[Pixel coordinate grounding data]

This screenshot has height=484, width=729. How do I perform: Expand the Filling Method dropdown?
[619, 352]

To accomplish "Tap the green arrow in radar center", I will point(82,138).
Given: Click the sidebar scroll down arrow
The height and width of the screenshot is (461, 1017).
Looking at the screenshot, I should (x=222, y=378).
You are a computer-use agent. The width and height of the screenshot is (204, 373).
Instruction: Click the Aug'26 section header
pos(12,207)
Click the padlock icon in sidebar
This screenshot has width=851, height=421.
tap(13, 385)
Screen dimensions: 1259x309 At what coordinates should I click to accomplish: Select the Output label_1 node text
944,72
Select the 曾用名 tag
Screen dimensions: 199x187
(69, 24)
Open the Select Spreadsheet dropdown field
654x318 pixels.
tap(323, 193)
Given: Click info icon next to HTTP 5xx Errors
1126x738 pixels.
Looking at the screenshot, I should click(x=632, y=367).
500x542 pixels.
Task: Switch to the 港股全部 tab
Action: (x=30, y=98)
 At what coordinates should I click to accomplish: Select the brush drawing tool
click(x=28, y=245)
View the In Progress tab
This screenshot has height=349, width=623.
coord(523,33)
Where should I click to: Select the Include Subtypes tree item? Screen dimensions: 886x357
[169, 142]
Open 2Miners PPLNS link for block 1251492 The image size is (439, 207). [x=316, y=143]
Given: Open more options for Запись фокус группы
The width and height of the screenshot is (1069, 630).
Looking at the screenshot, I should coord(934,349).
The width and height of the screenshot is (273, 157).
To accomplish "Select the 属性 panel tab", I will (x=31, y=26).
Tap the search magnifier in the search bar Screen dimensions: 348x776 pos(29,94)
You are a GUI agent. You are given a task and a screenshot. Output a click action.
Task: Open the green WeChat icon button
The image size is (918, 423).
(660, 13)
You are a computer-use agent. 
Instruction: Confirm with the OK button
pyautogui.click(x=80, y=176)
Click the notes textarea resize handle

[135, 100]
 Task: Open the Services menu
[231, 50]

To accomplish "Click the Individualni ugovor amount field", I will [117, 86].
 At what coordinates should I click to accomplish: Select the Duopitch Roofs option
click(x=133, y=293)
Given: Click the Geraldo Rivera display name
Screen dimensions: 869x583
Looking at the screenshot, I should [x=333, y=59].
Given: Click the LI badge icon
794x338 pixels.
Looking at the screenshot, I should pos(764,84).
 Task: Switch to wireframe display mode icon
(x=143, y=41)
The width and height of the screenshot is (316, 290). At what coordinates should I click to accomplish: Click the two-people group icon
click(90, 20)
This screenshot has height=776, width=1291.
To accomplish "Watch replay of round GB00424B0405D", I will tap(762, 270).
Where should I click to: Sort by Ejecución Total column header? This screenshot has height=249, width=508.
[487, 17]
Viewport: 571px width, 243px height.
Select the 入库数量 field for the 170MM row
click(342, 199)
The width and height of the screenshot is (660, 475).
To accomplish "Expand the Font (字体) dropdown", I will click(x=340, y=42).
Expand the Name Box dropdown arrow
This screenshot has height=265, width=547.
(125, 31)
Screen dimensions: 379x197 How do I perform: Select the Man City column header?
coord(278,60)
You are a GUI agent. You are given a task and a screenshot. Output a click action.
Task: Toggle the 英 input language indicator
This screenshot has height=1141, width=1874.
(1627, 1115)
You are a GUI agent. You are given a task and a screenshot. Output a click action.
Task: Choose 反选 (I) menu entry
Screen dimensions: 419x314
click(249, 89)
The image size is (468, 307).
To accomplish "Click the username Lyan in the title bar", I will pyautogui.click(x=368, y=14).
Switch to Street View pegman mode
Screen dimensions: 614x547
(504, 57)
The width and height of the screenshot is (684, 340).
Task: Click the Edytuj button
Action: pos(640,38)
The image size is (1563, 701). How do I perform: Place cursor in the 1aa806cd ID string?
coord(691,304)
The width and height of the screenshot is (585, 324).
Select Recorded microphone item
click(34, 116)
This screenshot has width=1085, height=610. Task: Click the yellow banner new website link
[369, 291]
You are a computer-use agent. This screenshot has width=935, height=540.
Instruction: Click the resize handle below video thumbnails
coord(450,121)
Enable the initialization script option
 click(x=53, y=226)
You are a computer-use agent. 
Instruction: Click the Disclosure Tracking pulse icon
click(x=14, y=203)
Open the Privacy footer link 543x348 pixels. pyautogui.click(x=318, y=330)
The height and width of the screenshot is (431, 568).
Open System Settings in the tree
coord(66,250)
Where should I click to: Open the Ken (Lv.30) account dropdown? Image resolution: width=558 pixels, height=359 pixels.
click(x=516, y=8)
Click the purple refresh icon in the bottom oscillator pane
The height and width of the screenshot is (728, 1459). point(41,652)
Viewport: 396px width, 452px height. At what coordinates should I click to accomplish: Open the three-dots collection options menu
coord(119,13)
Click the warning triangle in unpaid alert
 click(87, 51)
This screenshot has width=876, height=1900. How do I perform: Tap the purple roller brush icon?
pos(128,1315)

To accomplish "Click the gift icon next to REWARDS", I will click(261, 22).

* _Brief_: Output the records exactly.

* _Finished task_:
This screenshot has height=484, width=729. How do I perform: Expand the Filling Method dropdown?
[619, 352]

To accomplish "Tap the green arrow in radar center", I will point(82,138).
Given: Click the sidebar scroll down arrow
The height and width of the screenshot is (461, 1017).
Looking at the screenshot, I should (x=222, y=378).
You are a computer-use agent. The width and height of the screenshot is (204, 373).
Instruction: Click the Aug'26 section header
pos(12,207)
Click the padlock icon in sidebar
This screenshot has width=851, height=421.
tap(13, 385)
Screen dimensions: 1259x309 At what coordinates should I click to accomplish: Select the Output label_1 node text
944,72
Select the 曾用名 tag
Screen dimensions: 199x187
(69, 24)
Open the Select Spreadsheet dropdown field
654x318 pixels.
tap(323, 193)
Given: Click info icon next to HTTP 5xx Errors
1126x738 pixels.
Looking at the screenshot, I should click(x=632, y=367).
500x542 pixels.
Task: Switch to the 港股全部 tab
Action: (x=30, y=98)
 At what coordinates should I click to accomplish: Select the brush drawing tool
click(x=28, y=245)
View the In Progress tab
This screenshot has height=349, width=623.
coord(523,33)
Where should I click to: Select the Include Subtypes tree item? Screen dimensions: 886x357
[169, 142]
Open 2Miners PPLNS link for block 1251492 The image size is (439, 207). [x=316, y=143]
Given: Open more options for Запись фокус группы
The width and height of the screenshot is (1069, 630).
Looking at the screenshot, I should coord(934,349).
The width and height of the screenshot is (273, 157).
To accomplish "Select the 属性 panel tab", I will (x=31, y=26).
Tap the search magnifier in the search bar Screen dimensions: 348x776 pos(29,94)
You are a GUI agent. You are given a task and a screenshot. Output a click action.
Task: Open the green WeChat icon button
The image size is (918, 423).
(660, 13)
You are a computer-use agent. 
Instruction: Confirm with the OK button
pyautogui.click(x=80, y=176)
Click the notes textarea resize handle

[135, 100]
 Task: Open the Services menu
[231, 50]

To accomplish "Click the Individualni ugovor amount field", I will [117, 86].
 At what coordinates should I click to accomplish: Select the Duopitch Roofs option
click(x=133, y=293)
Given: Click the Geraldo Rivera display name
Screen dimensions: 869x583
Looking at the screenshot, I should [x=333, y=59].
Given: Click the LI badge icon
794x338 pixels.
Looking at the screenshot, I should pos(764,84).
 Task: Switch to wireframe display mode icon
(x=143, y=41)
The width and height of the screenshot is (316, 290). At what coordinates should I click to accomplish: Click the two-people group icon
click(90, 20)
This screenshot has height=776, width=1291.
To accomplish "Watch replay of round GB00424B0405D", I will tap(762, 270).
Where should I click to: Sort by Ejecución Total column header? This screenshot has height=249, width=508.
[487, 17]
Viewport: 571px width, 243px height.
Select the 入库数量 field for the 170MM row
click(342, 199)
The width and height of the screenshot is (660, 475).
To accomplish "Expand the Font (字体) dropdown", I will click(x=340, y=42).
Expand the Name Box dropdown arrow
This screenshot has height=265, width=547.
(125, 31)
Screen dimensions: 379x197 How do I perform: Select the Man City column header?
coord(278,60)
You are a GUI agent. You are given a task and a screenshot. Output a click action.
Task: Toggle the 英 input language indicator
This screenshot has height=1141, width=1874.
(1627, 1115)
You are a GUI agent. You are given a task and a screenshot. Output a click action.
Task: Choose 反选 (I) menu entry
Screen dimensions: 419x314
click(249, 89)
The image size is (468, 307).
To accomplish "Click the username Lyan in the title bar", I will pyautogui.click(x=368, y=14).
Switch to Street View pegman mode
Screen dimensions: 614x547
(504, 57)
The width and height of the screenshot is (684, 340).
Task: Click the Edytuj button
Action: pos(640,38)
The image size is (1563, 701). How do I perform: Place cursor in the 1aa806cd ID string?
coord(691,304)
The width and height of the screenshot is (585, 324).
Select Recorded microphone item
click(34, 116)
This screenshot has width=1085, height=610. Task: Click the yellow banner new website link
[369, 291]
You are a computer-use agent. This screenshot has width=935, height=540.
Instruction: Click the resize handle below video thumbnails
coord(450,121)
Enable the initialization script option
 click(x=53, y=226)
You are a computer-use agent. 
Instruction: Click the Disclosure Tracking pulse icon
click(x=14, y=203)
Open the Privacy footer link 543x348 pixels. pyautogui.click(x=318, y=330)
The height and width of the screenshot is (431, 568).
Open System Settings in the tree
coord(66,250)
Where should I click to: Open the Ken (Lv.30) account dropdown? Image resolution: width=558 pixels, height=359 pixels.
click(x=516, y=8)
Click the purple refresh icon in the bottom oscillator pane
The height and width of the screenshot is (728, 1459). point(41,652)
Viewport: 396px width, 452px height. At what coordinates should I click to accomplish: Open the three-dots collection options menu
coord(119,13)
Click the warning triangle in unpaid alert
 click(87, 51)
This screenshot has width=876, height=1900. How do I perform: Tap the purple roller brush icon?
pos(128,1315)

To accomplish "Click the gift icon next to REWARDS", I will click(261, 22).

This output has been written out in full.